> **DATASET RECORDS**
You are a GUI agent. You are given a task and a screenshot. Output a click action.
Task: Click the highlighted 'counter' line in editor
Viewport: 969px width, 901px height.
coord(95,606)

---

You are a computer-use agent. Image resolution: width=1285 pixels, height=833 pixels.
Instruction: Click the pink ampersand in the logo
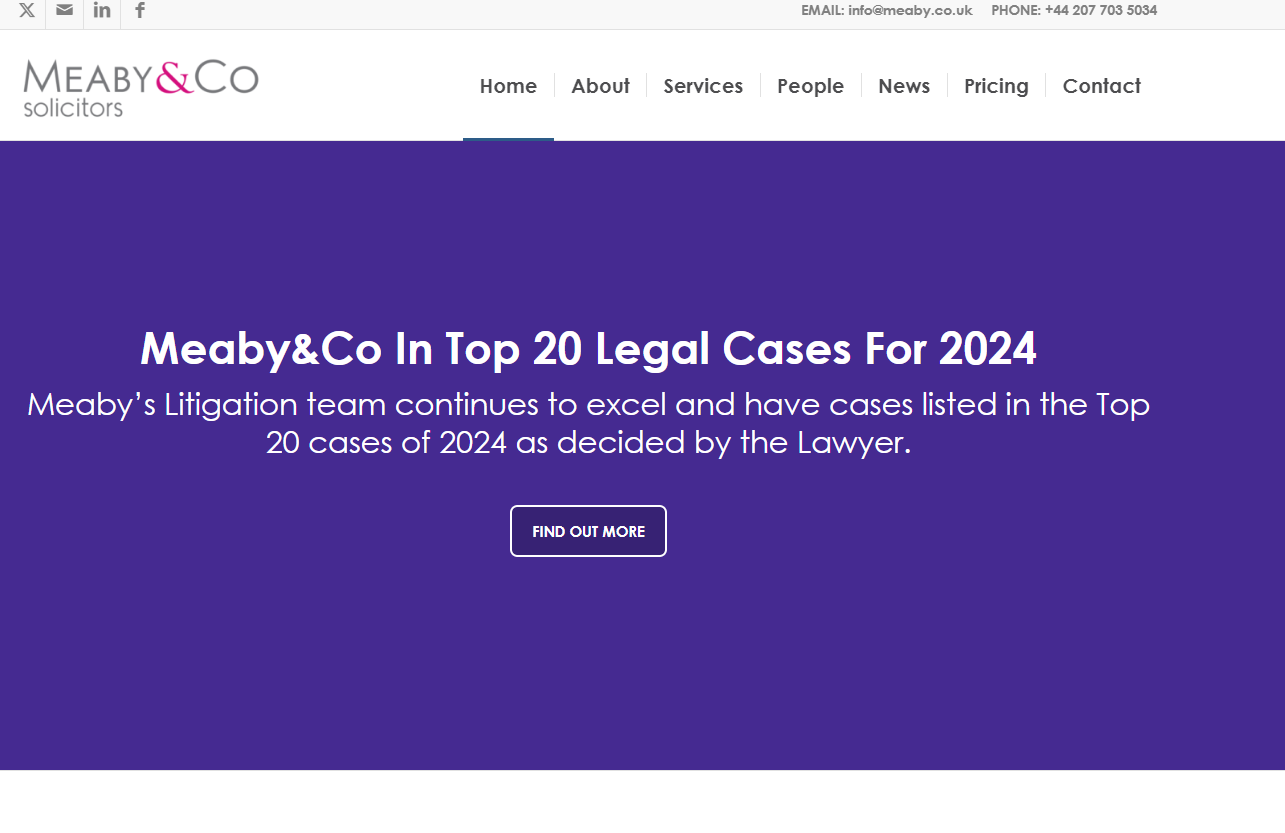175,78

---

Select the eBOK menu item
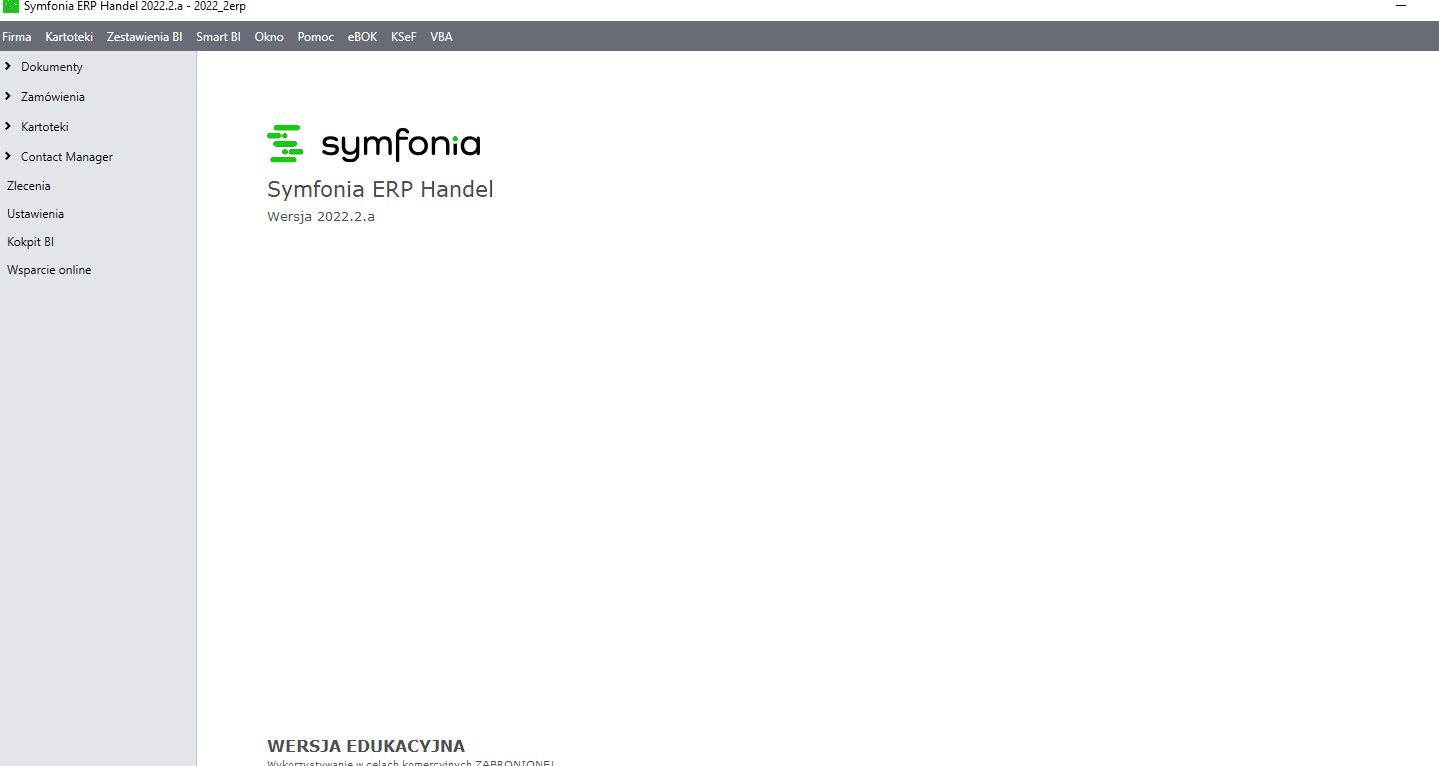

> **HOW TO COMPLETE THIS TASK**
Your reply should hold every line from the data that contains "agent", copied in full.

> **EXERCISE OUTPUT**
You are a GUI agent. You are given a task and a screenshot. Output a click action.
You are a computer-use agent. Image resolution: width=1285 pixels, height=833 pixels.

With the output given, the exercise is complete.